Cama, hospital y escuela unidos

Los antiguos alumnos, reunidos por primera vez para compartir anécdotas de la década de los 70, cuando el centro de los hermanos de San Juan de Dios era un hospital. / ARNALDO GARCÍA
Los antiguos alumnos, reunidos por primera vez para compartir anécdotas de la década de los 70, cuando el centro de los hermanos de San Juan de Dios era un hospital. / ARNALDO GARCÍA

Antiguos alumnos del Sanatorio Marítimo se reúnen cincuenta años después | Postrados por la polio y otras enfermedades, desde sus lechos en la sala de la segunda planta rieron, jugaron al ajedrez y hasta grabaron un disco

EUGENIA GARCÍA GIJÓN.

Veinte camas azules y, sobre ellas, veinte niños se dan un baño de sol en la terraza de un edificio situado al final del Muro. La estampa es de la década de los 70 y ayer se proyectó en la televisión de una de las estancias del mismo inmueble, el Sanatorio Marítimo, otrora hospital. Entonces, los hombres que se reconocieron sobre ellas retrocedieron cincuenta años para volverse niños de nuevo y recordar 'la sala', la gran estancia de la segunda planta donde desde sus lechos sufrieron los dolores de los tratamientos ortopédicos pero también rieron, jugaron e incluso grabaron un disco.

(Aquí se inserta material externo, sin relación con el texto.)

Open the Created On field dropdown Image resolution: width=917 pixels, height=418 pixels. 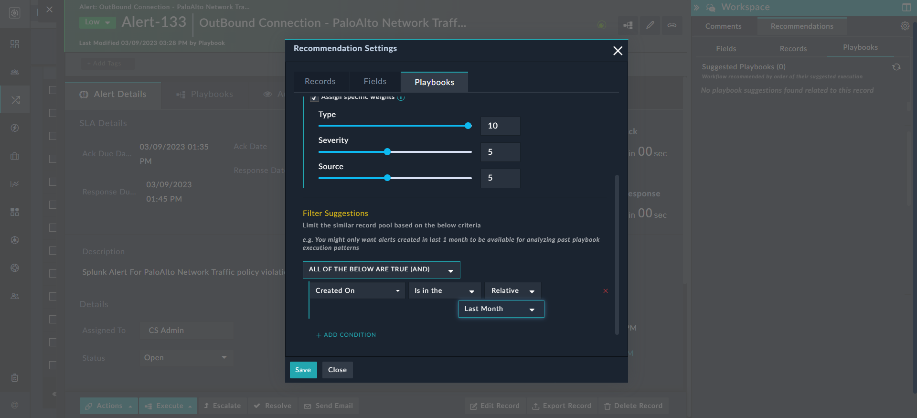pos(357,290)
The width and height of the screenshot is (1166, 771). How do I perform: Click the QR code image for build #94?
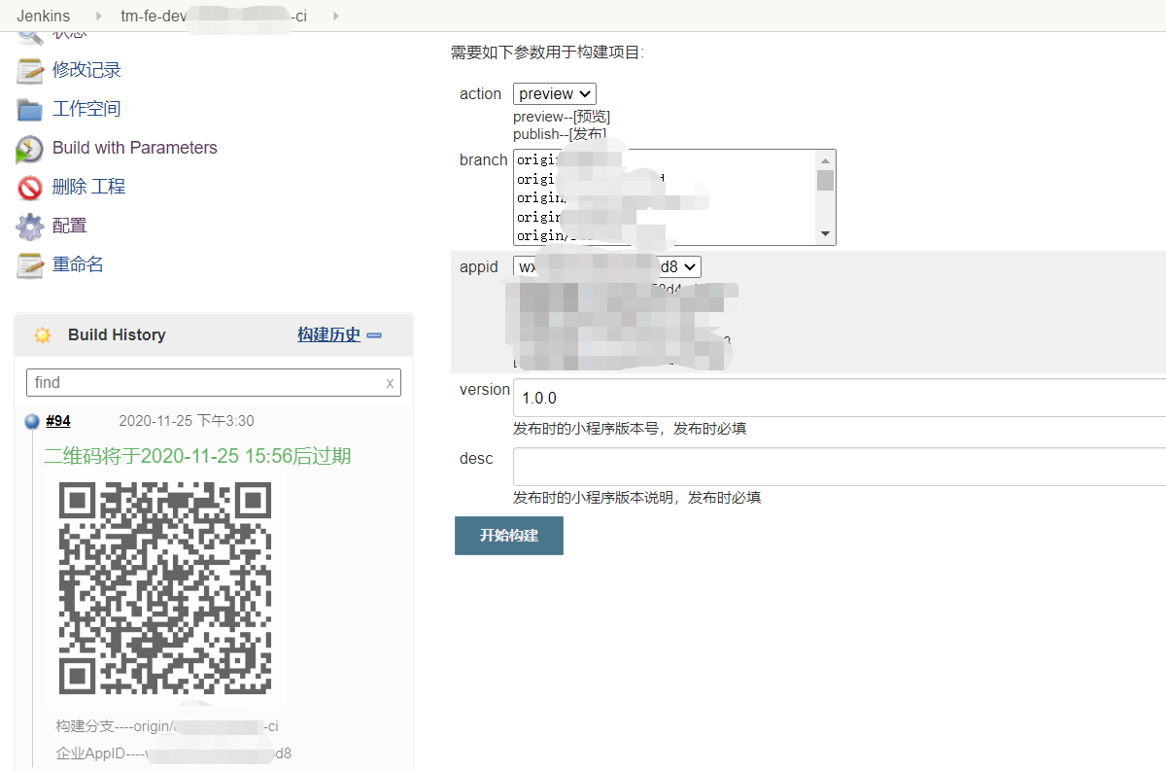(x=164, y=587)
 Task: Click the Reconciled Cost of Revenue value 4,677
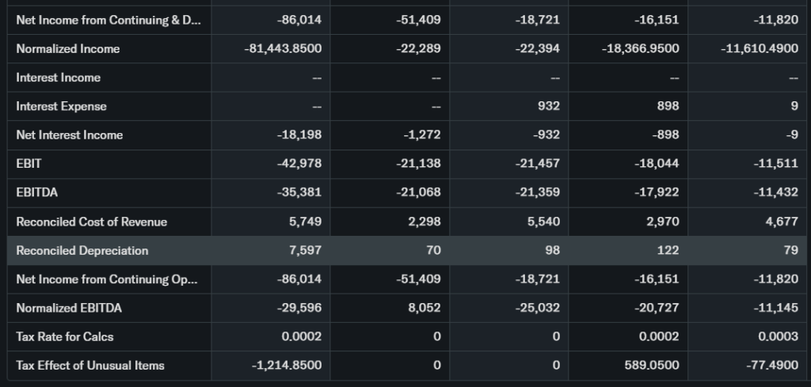coord(781,222)
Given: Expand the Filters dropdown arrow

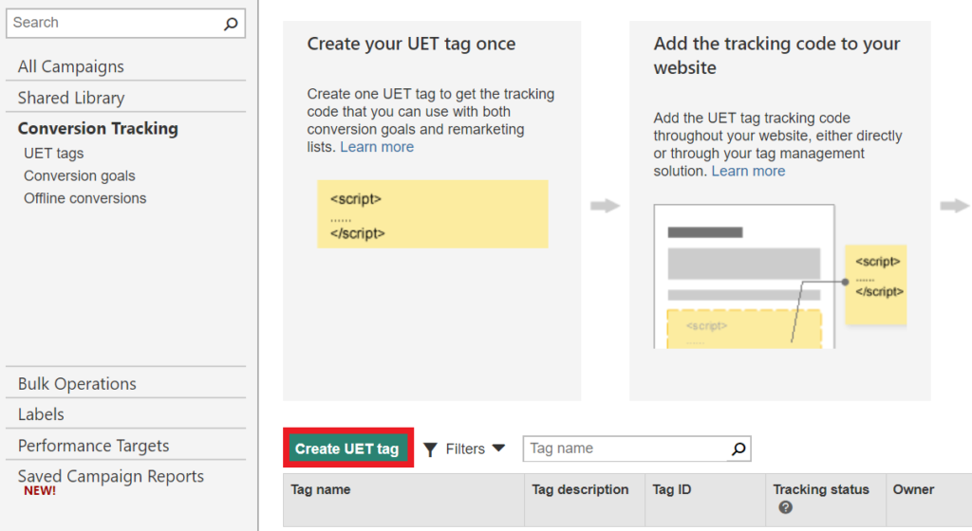Looking at the screenshot, I should [498, 449].
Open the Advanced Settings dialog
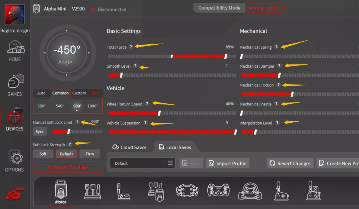The width and height of the screenshot is (359, 209). click(67, 167)
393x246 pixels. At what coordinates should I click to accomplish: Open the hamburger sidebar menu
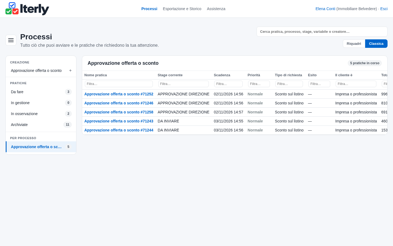[x=11, y=40]
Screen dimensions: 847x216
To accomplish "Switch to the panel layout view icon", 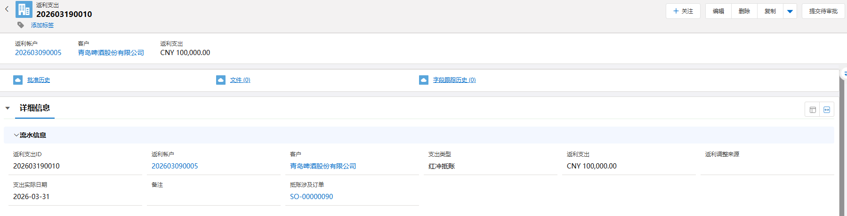I will click(x=813, y=110).
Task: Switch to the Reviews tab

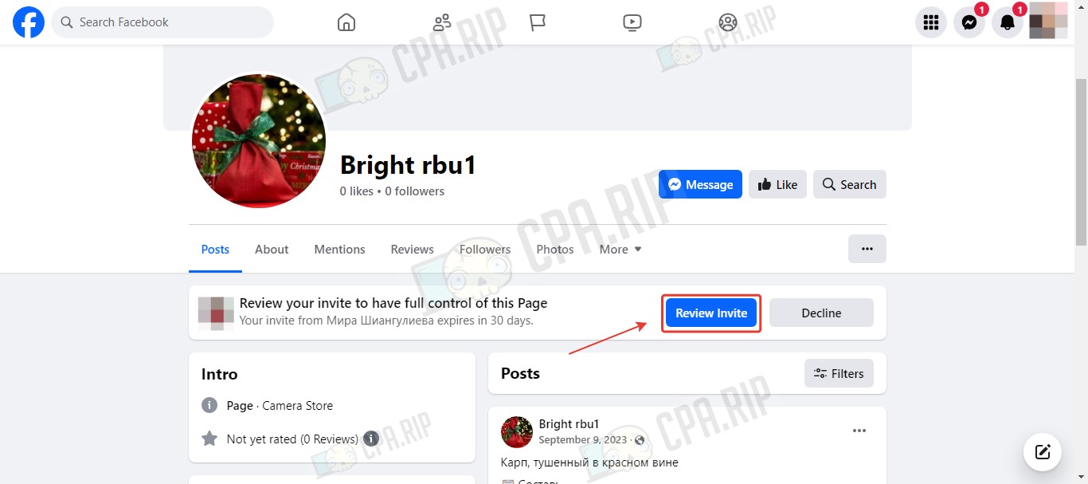Action: pyautogui.click(x=412, y=249)
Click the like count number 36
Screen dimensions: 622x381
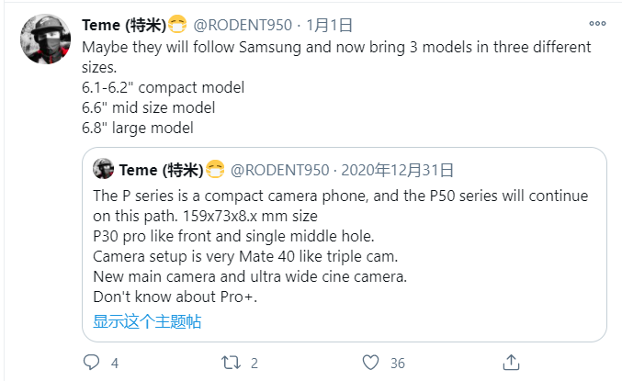[x=397, y=363]
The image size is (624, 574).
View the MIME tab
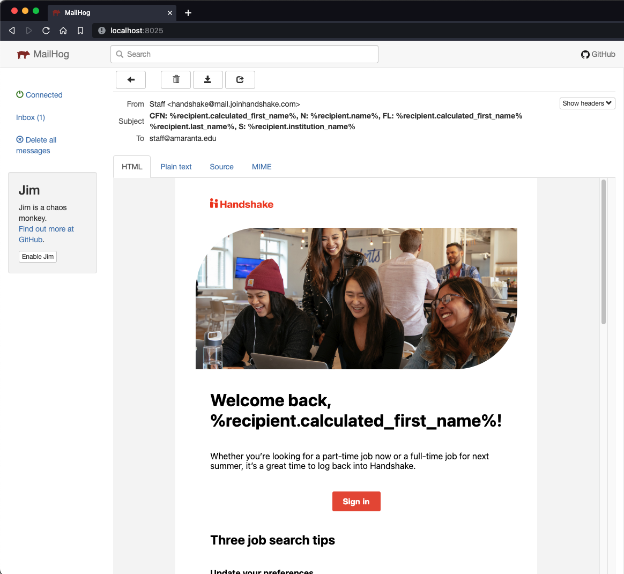pyautogui.click(x=262, y=167)
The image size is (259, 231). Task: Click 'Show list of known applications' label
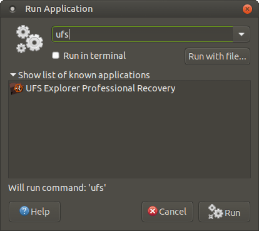(x=84, y=75)
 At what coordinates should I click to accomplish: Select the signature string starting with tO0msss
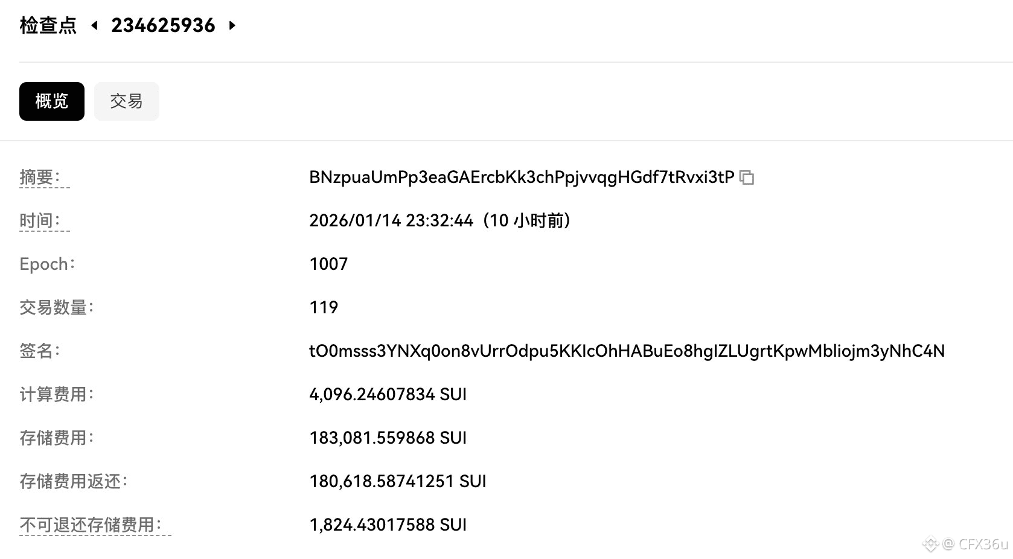coord(627,351)
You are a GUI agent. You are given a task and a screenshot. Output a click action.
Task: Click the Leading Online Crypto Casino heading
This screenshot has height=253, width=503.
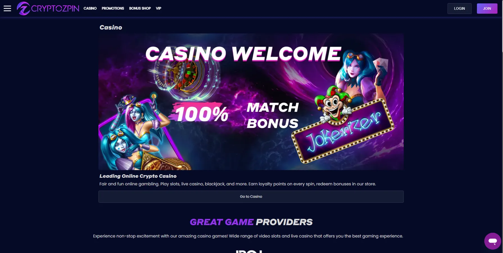click(138, 176)
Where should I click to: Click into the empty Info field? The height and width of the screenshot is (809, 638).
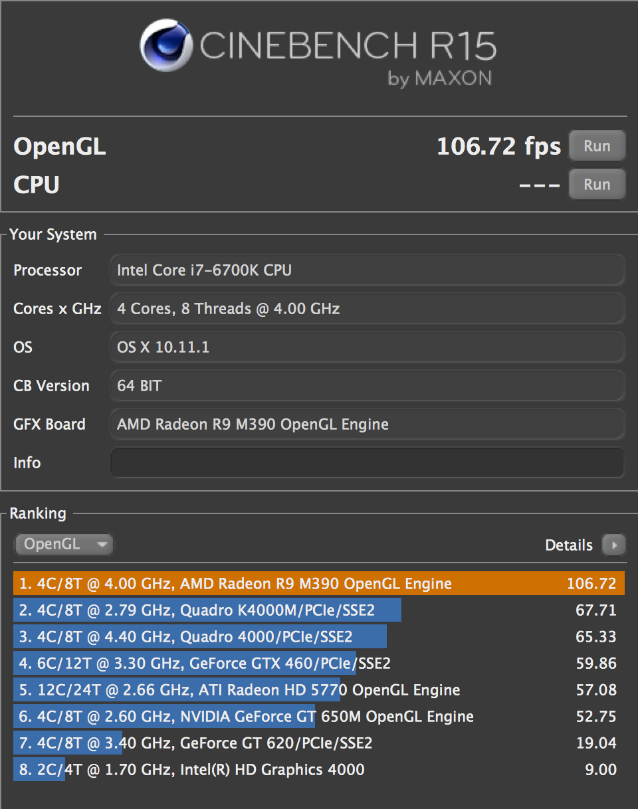tap(366, 462)
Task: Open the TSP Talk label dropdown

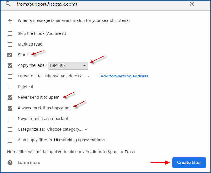Action: [68, 65]
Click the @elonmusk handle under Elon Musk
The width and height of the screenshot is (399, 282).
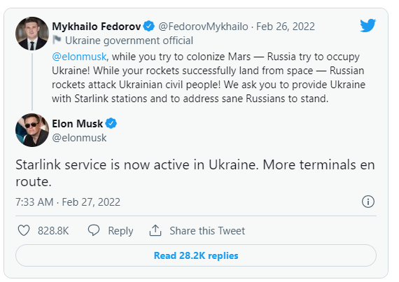coord(79,138)
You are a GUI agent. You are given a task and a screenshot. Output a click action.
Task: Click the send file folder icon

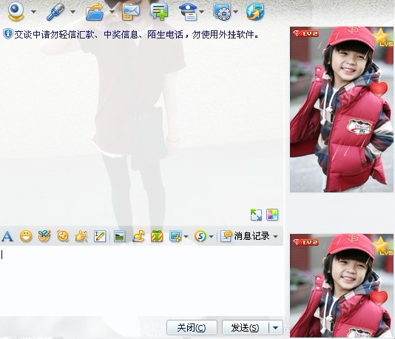point(95,12)
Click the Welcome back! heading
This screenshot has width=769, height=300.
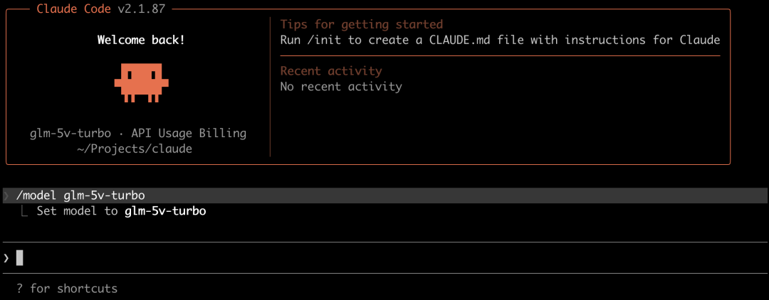click(x=141, y=40)
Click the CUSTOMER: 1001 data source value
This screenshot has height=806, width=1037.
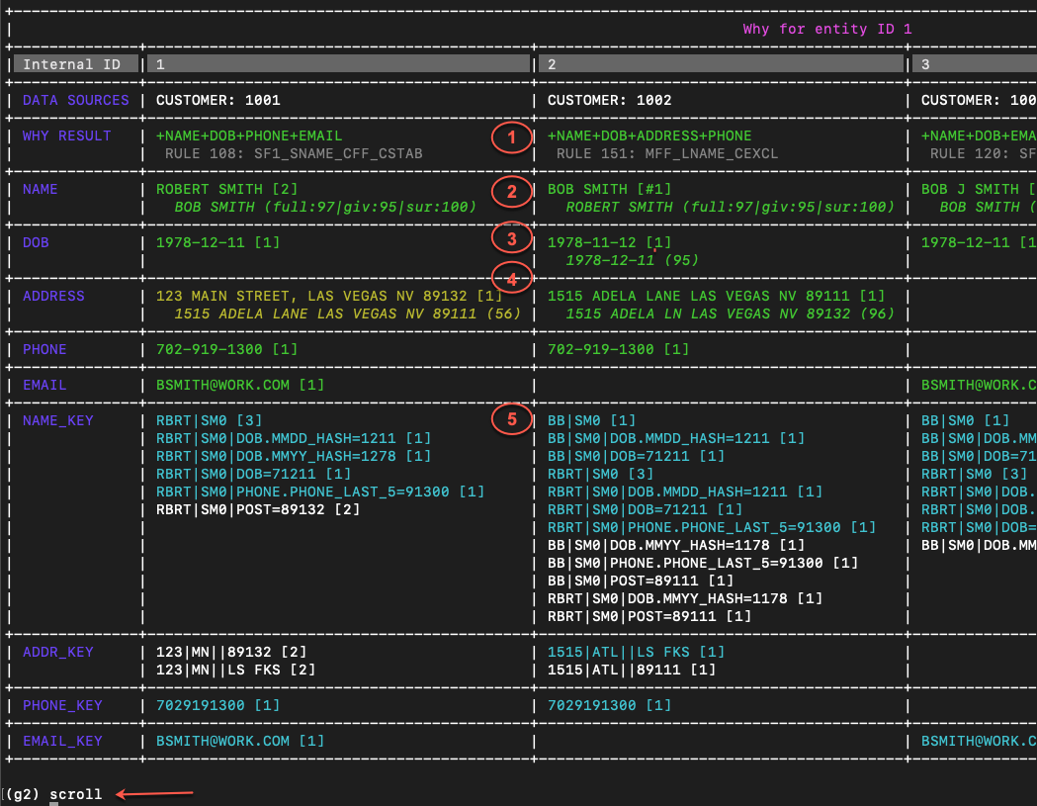pos(217,100)
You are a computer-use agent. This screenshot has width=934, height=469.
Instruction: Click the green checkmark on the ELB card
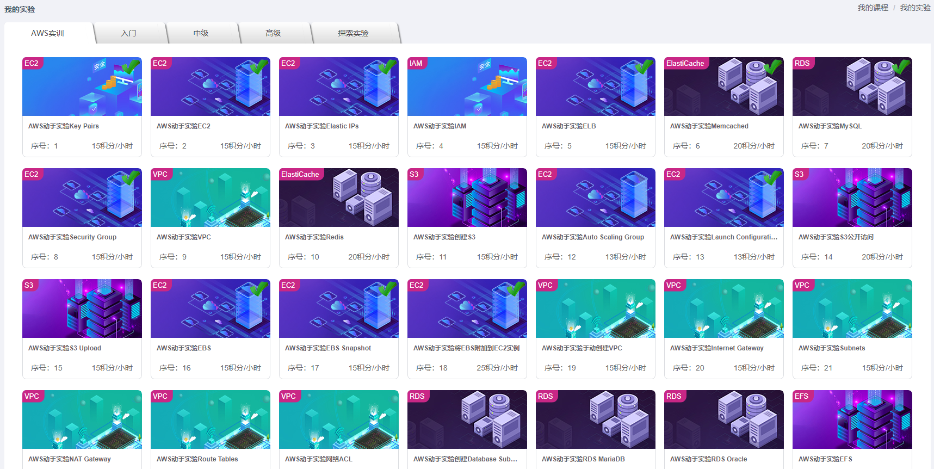click(x=644, y=67)
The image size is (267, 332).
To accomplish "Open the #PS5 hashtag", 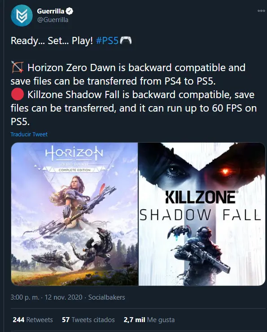I will pyautogui.click(x=107, y=40).
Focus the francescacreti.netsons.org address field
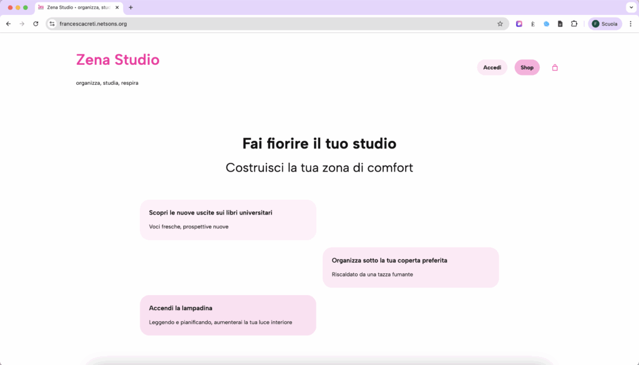Viewport: 639px width, 365px height. [250, 24]
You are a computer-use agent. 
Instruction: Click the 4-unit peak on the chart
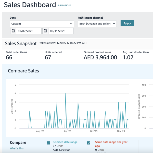click(x=66, y=94)
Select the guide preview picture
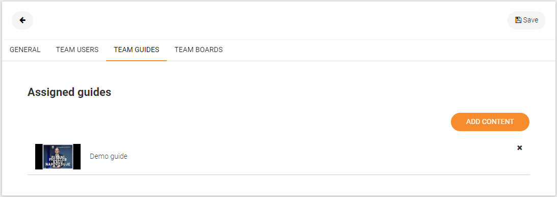The height and width of the screenshot is (197, 557). (x=58, y=157)
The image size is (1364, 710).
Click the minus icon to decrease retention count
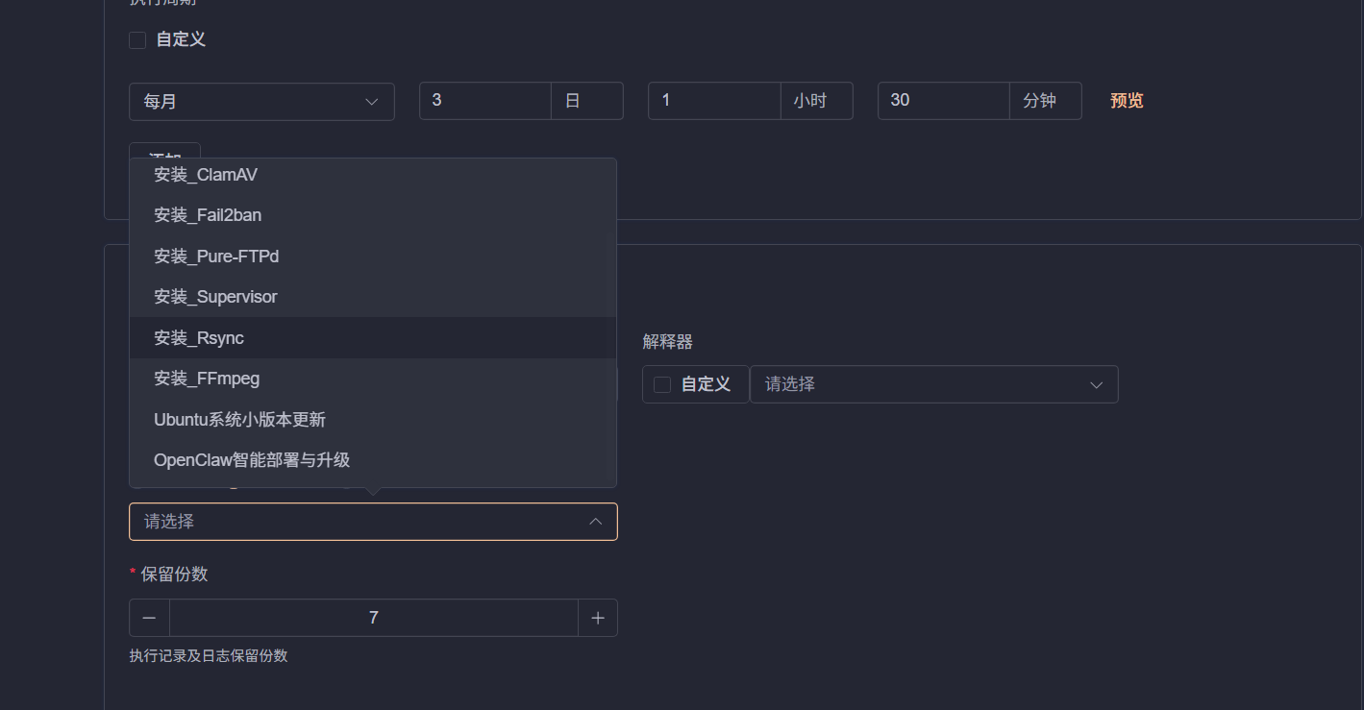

Se reunían por primera vez en muchos años y hubo algunas presentaciones, ya que en el Marítimo más que promociones había tiempo de ingreso. Así, Rafa entró en el 68 y salió en el 72, pero Claudio estuvo entre el 67 y el 72. Ambos coincidieron tres años con Juan Carlos, mientras que con Ramón, que permaneció en 'la sala' la friolera de una década, lo hicieron prácticamente todos. «Fueron unos años muy felices en los que tuvieron mucha paciencia con nosotros. A pesar de los dolores, lo pasábamos como Dios», espeta Antonio Velázquez. Un rotundo resumen de aquellos tiempos en los que estuvieron encamados a causa de distintas discapacidades físicas producidas por la polio, pero en los que también «en cuanto podíamos levantarnos íbamos todos los domingos a ver al Sporting, visitábamos un llagar en Deva donde nos dejaban probar la sidra, subíamos en primavera y verano a los Lagos de Covadonga e incluso ayudábamos a los frailes de San Juan de Dios con las patatas de la huerta», enumera Julián González.

«La cama era todo para ellos. Era la casa, el patio, el comedor; todo». También la escuela, y Gerardo Alonso, su maestro. «Bastante duro, pero le queremos mucho», apunta José Manuel Regueiro, uno de los últimos chavales de 'la sala' a los que dio clase. El docente se justifica: «Llegué a tener cincuenta niños, de Primero a Octavo en la misma habitación. Y aun en cama, eran revoltosos, así que no me quedaba otra que ser firme». Alonso llegó de Valladolid para un año y se encontró con la jubilación del entonces maestro. Así que se quedó para fundar, en 1970, la primera aula hospitalaria de España reconocida oficialmente por el Ministerio de Educación. «Yo les enseñaba Geografía o Historia, pero ellos a mí me enseñaban lo que era la abnegación o la solidaridad. Y recibí yo más de ellos».